— SHORT PROBLEM —
In the records below, copy the lines beginning with the one that has "Where should I" and ending with the one that has "Instruction: Click the", replacing "screenshot" with "screen capture" and changing nothing else. Leave the pictures out of your answer.

— MATERIAL FOR THIS EXERCISE —
****************
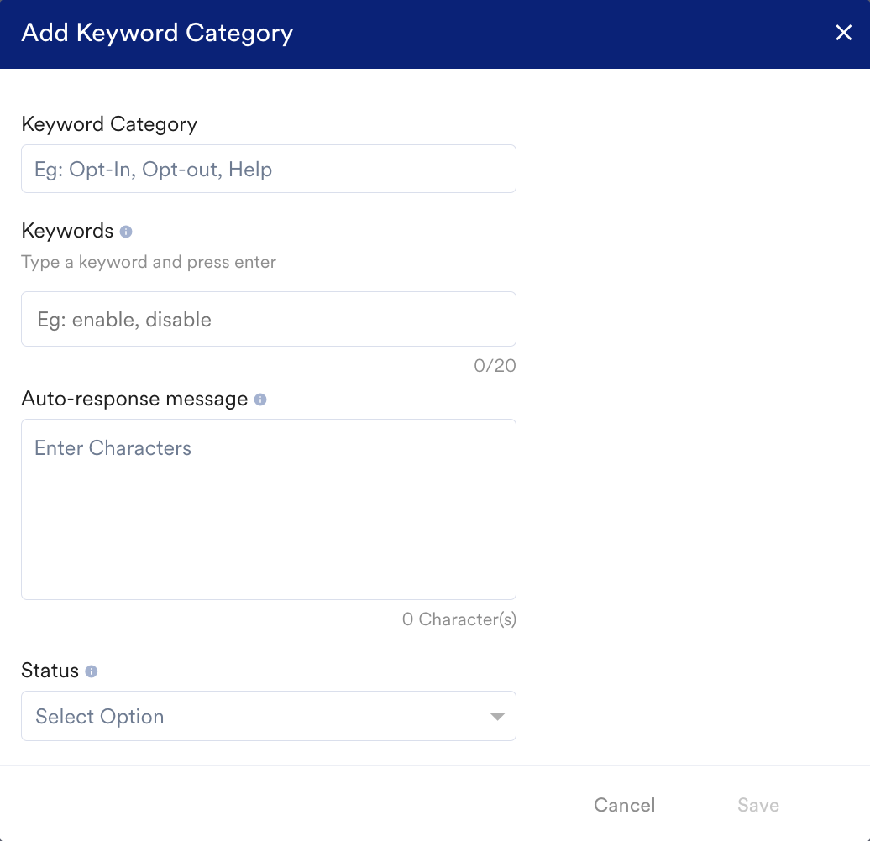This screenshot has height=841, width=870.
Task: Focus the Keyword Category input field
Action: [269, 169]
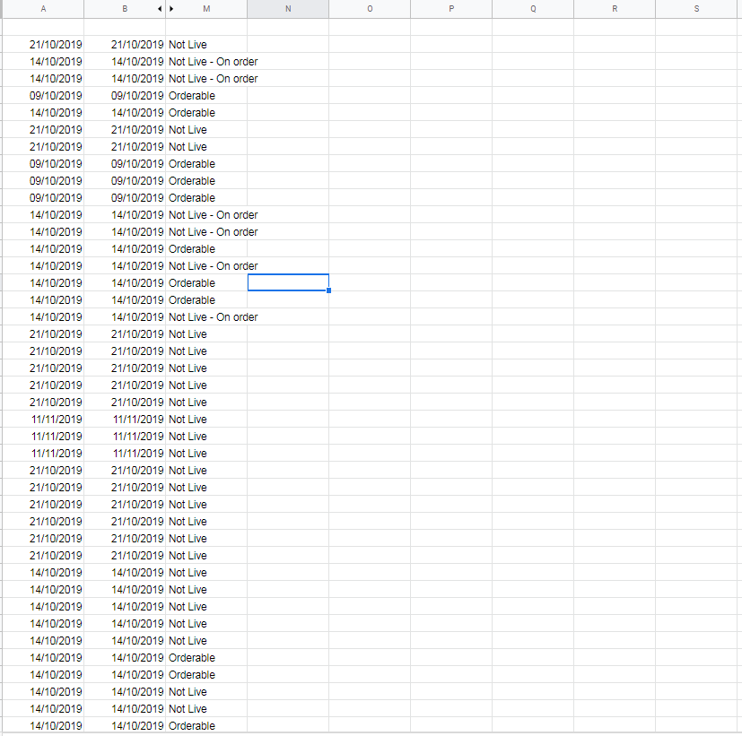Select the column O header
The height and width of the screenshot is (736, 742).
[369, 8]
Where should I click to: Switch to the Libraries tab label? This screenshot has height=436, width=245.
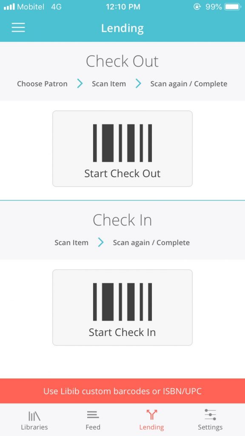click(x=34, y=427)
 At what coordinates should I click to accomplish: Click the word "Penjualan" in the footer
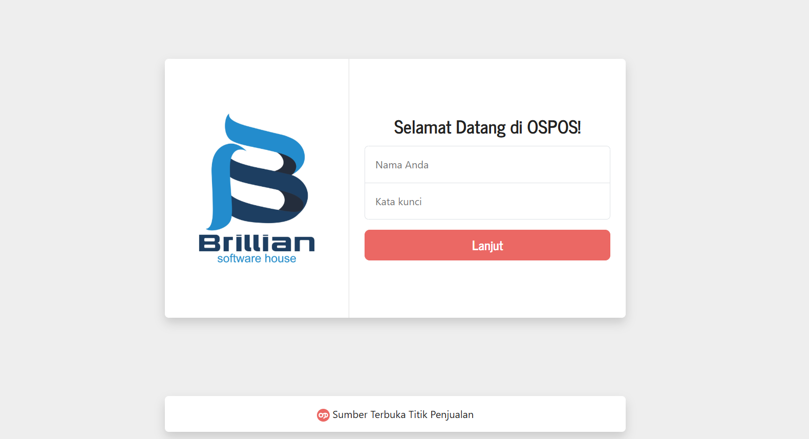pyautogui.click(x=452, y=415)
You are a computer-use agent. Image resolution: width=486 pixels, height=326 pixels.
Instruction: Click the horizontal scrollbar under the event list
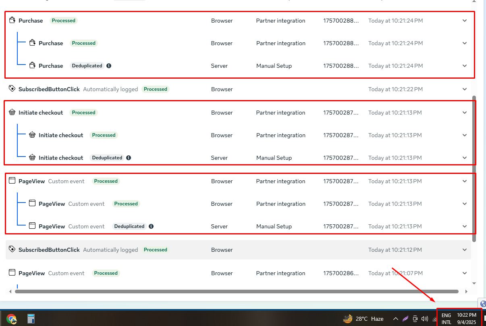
****************
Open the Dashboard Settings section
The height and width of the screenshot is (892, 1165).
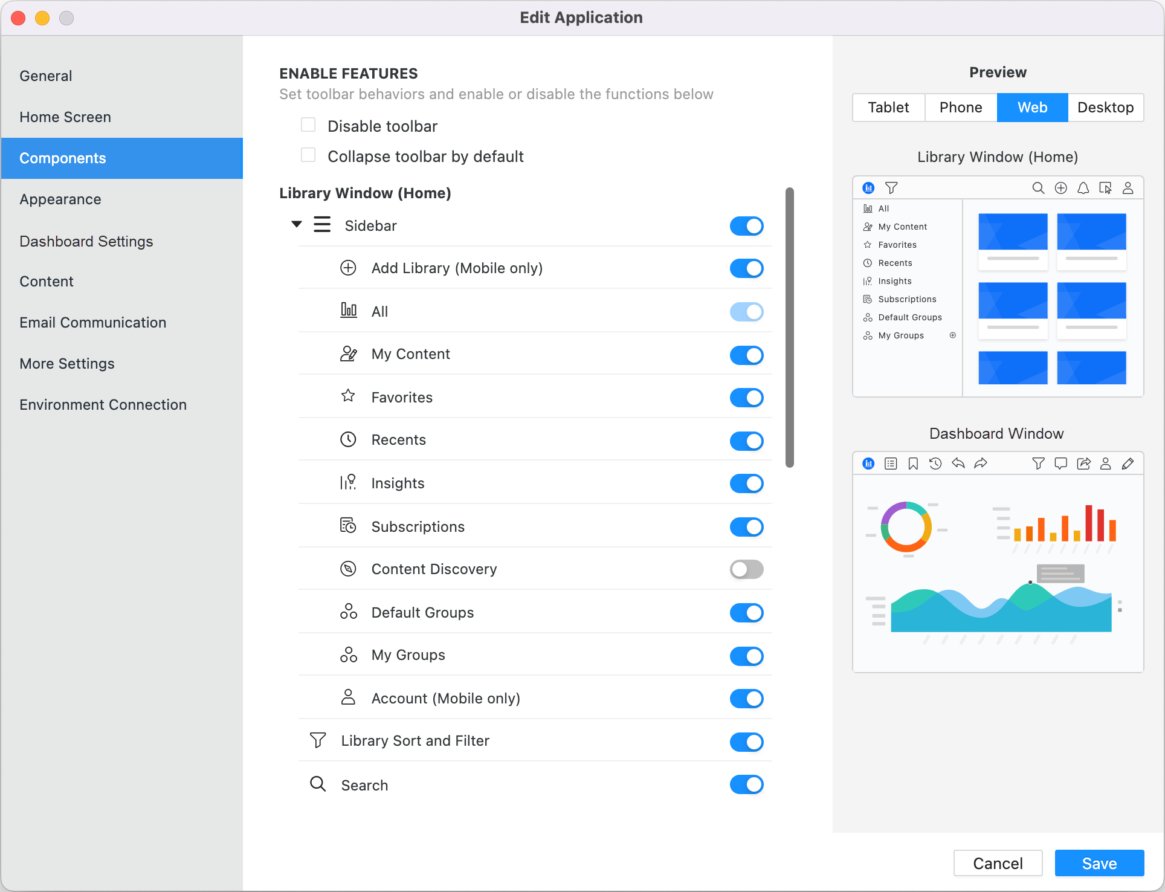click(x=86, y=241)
****************
— THE SOLUTION —
Where should I click to: Switch to the Libraries tab label? This screen capture has height=436, width=245.
click(x=34, y=427)
 At what coordinates should I click to accomplish: Click the word "Penjualan" in the footer
pyautogui.click(x=452, y=415)
You are a computer-use agent. Image resolution: width=486 pixels, height=326 pixels.
Instruction: Click the horizontal scrollbar under the event list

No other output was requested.